Titus was more than pleased with their awe and wonder at the underground world. But he wasn’t satisfied yet. Bobbie Ray refused to acknowledge the effort it took to climb down so far, and he even scaled the wall bare‑handed to get the tip of a crystal‑clear stalactite for Jayme. Her glance at Titus clearly said who she thought was winning this little contest of skills.
Titus took them up a high talus mound and into the next cavern, where flowstone coated the cave fill, narrowing the volume of the void. This cavern was filled with fallen ceiling blocks and most of the stalagmites had been broken off near the base by earth tremors. Additional seepage gave them an unusually fat, short appearance.
They retreated back to the shaft. Though the ladder left off, the fractured hole continued down. Titus uncoiled the rope he had brought and hooked it onto his belt. The other two followed him without a word of complaint.
A couple of dozen meters down the shaft narrowed, too small for them to go any further, but another fracture led east, fairly horizontal, following the path of the caverns far above them. Water coated the walls and floor, and here Bobbie Ray had even more of an advantage with his surefooted agility. Titus and Jayme kept slipping, and once Titus would have fallen badly except for Bobbie Ray’s obliging hand.

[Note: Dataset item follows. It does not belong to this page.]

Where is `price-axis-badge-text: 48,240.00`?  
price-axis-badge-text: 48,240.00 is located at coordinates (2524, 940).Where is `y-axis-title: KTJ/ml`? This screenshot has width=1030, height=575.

After clambering carefully some distance through the tunnel, Titus noticed a fissure overhead only because he was looking for it. With the help of Bobbie Ray’s height and reach, they muscled their way up the fissure into another large cavern, in line with the other two they had already explored.
“It was cut off from the last cavern by the talus mound,” Titus explained nonchalantly as first Jayme, then Bobbie Ray, emerged through the jog in the fissure that led into this small cavern. They were slightly elevated above the floor.

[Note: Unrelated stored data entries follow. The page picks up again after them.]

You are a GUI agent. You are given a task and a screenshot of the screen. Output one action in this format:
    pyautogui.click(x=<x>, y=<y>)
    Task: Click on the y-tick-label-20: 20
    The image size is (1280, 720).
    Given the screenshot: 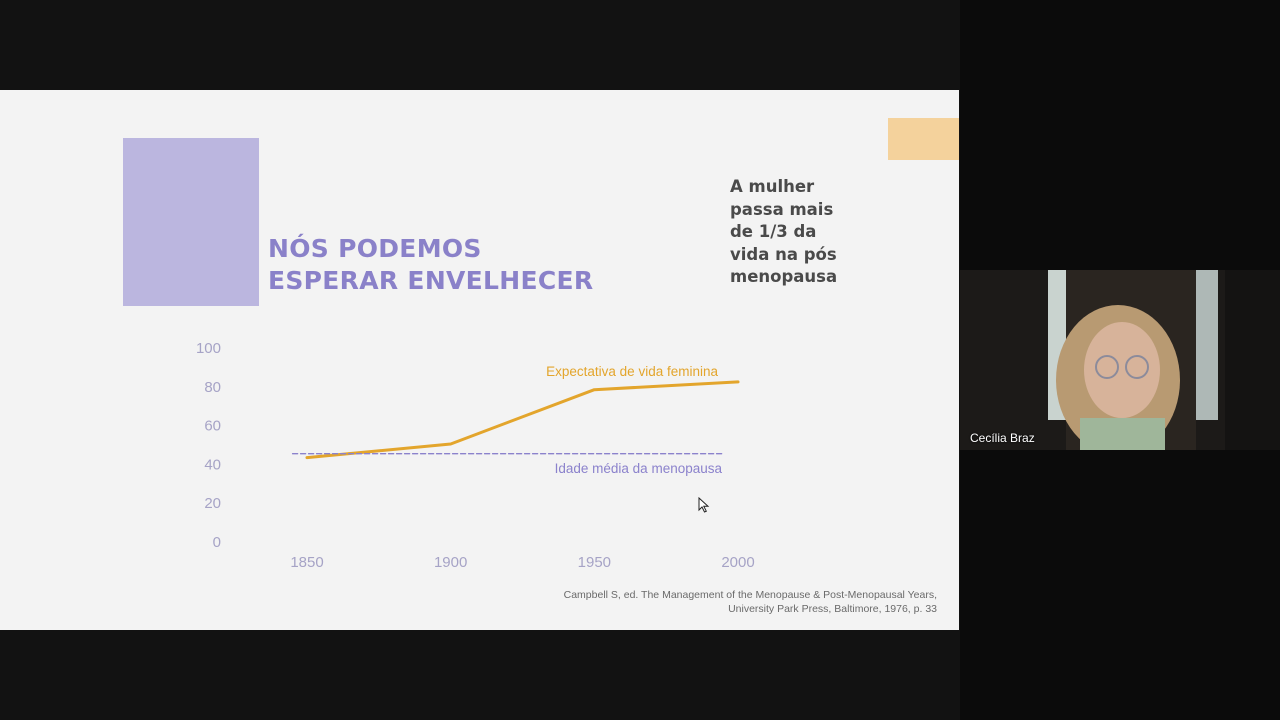 What is the action you would take?
    pyautogui.click(x=212, y=504)
    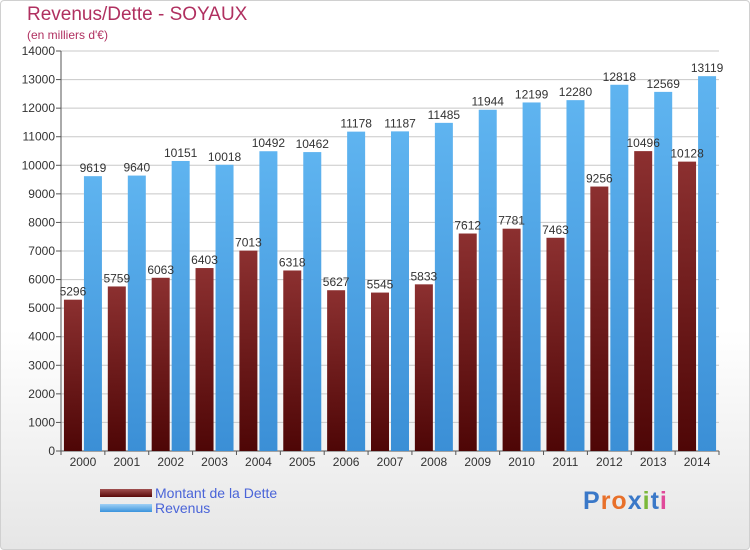 Image resolution: width=750 pixels, height=550 pixels. Describe the element at coordinates (126, 462) in the screenshot. I see `x-tick-label: 2001` at that location.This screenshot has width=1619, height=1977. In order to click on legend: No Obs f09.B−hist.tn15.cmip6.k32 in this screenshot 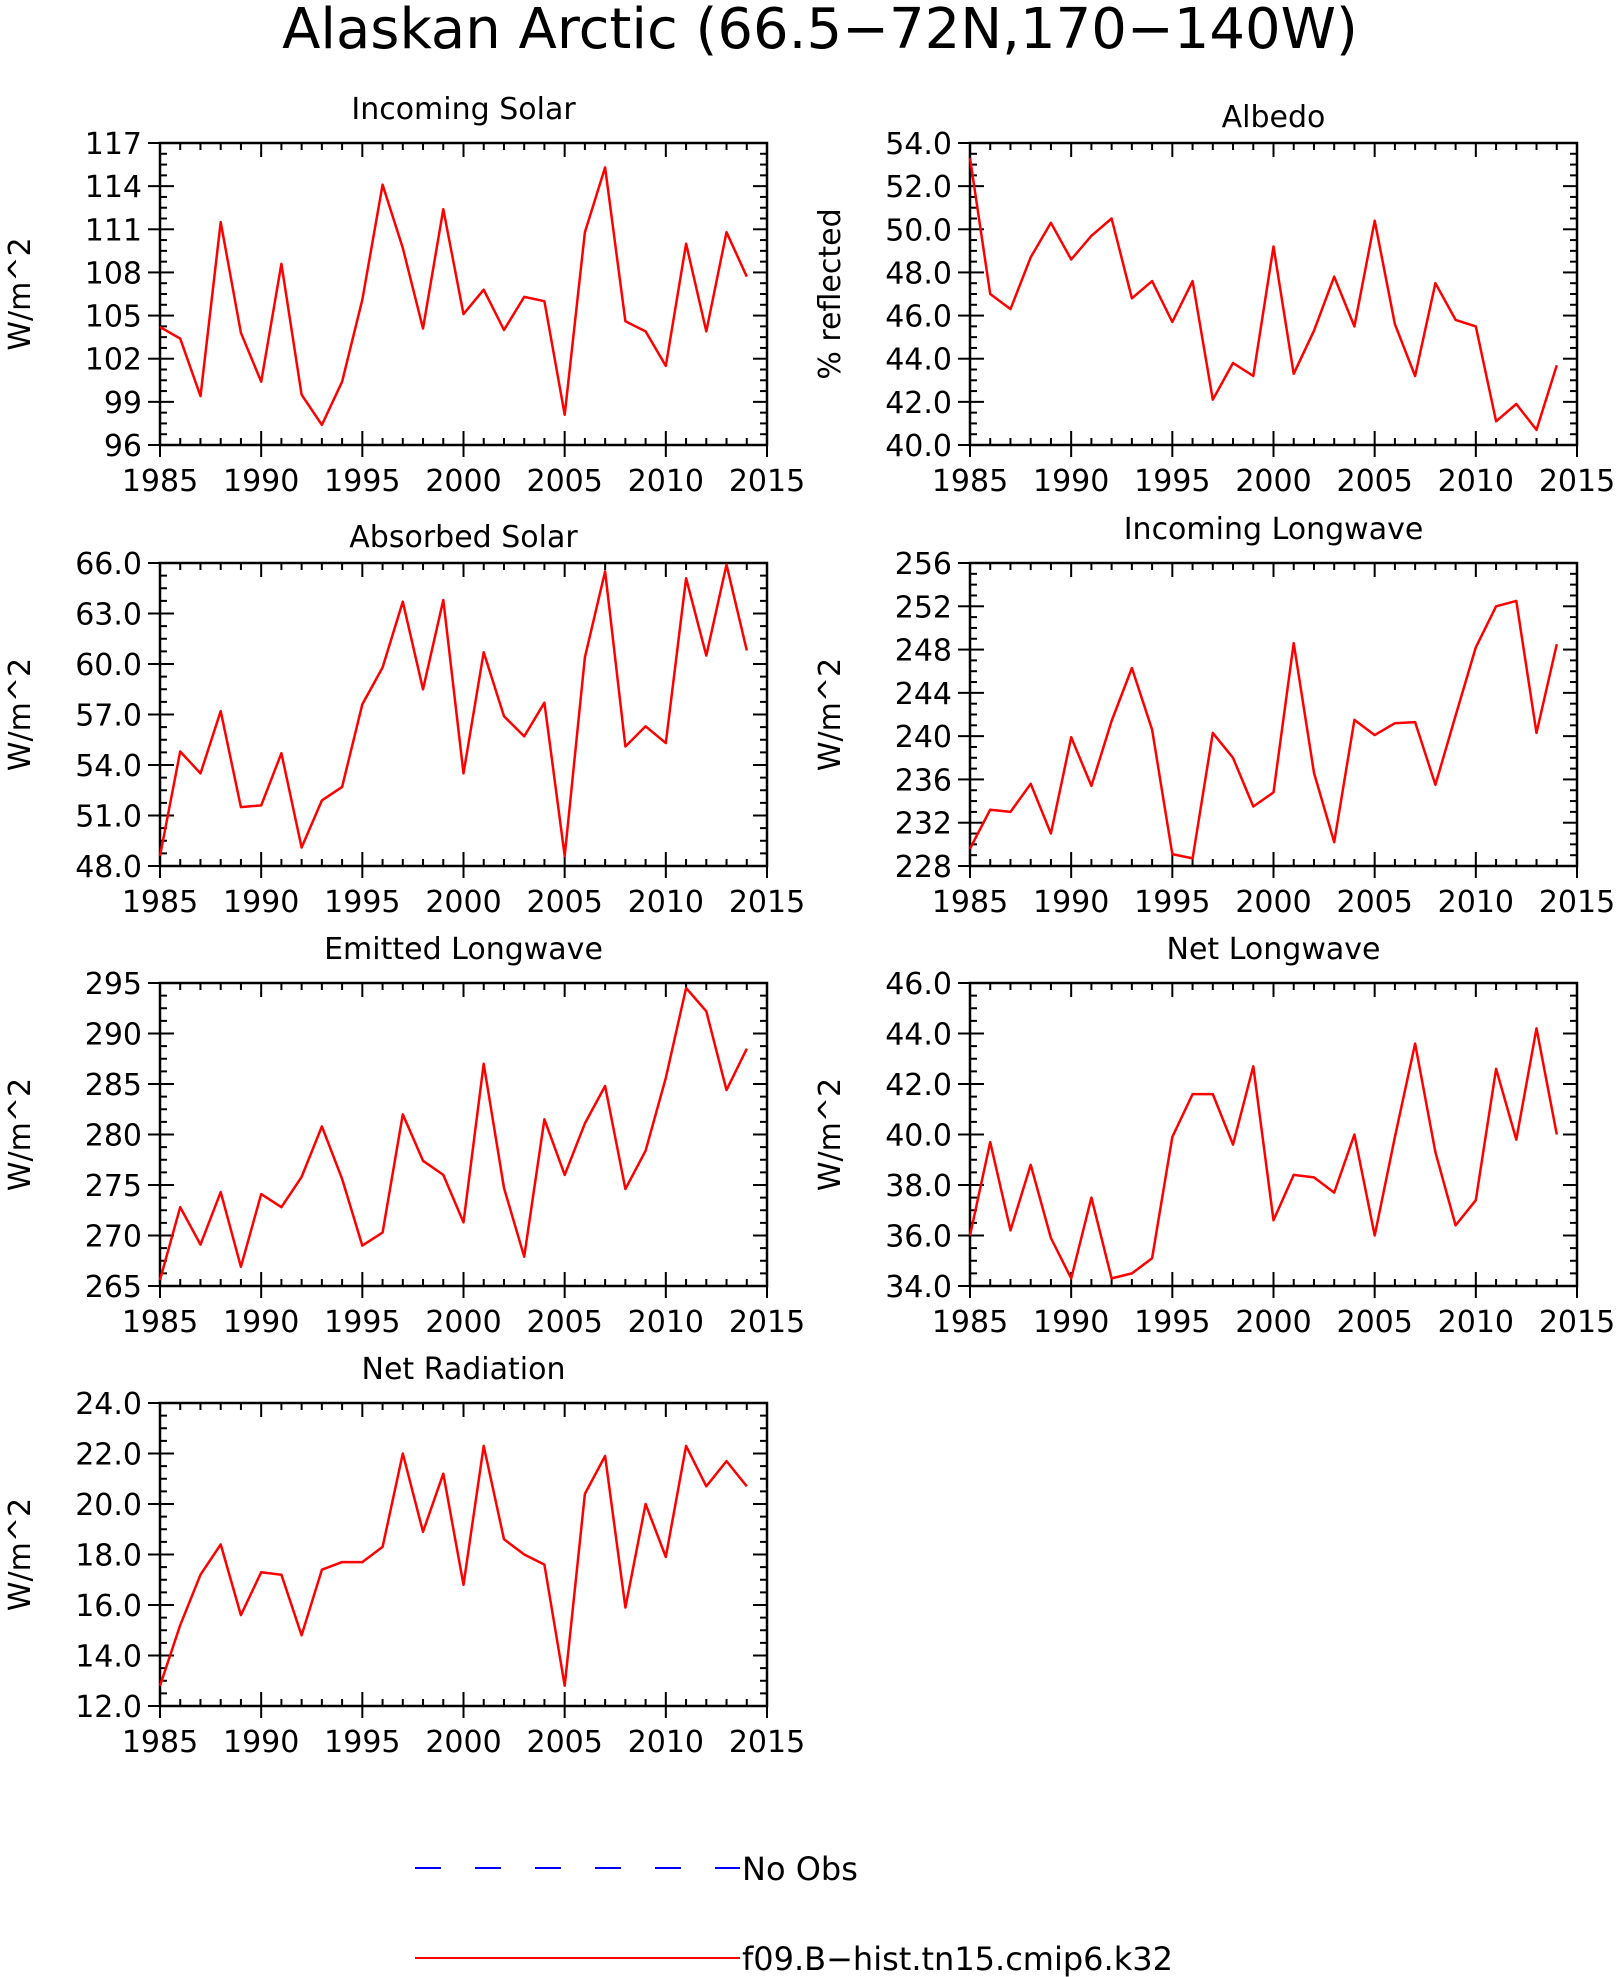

Titus was pleased that he had guessed correctly. Jumping down, he felt the loose rock shift and slip under his feet. Jayme actually went down on her hands and knees, unable to keep her balance, while Bobbie Ray hung on to the stone lip they had just jumped over, staring up open mouthed at the dramatic low‑hanging ceiling that dripped continually. The fat drops sparkled like rainbow stars under their handlights.
Titus knelt and picked up some of the rocky debris on the floor. “Hey, these are cave pearls.”
“Real pearls?” Jayme asked, picking up a handful of the shiny white spheres. “They’re huge!”
“It’s calcified gravel and bits of stuff,” Titus clarified. “You don’t find them very often, usually only in unexplored caves. I wonder if we’re the first ones to find this place.”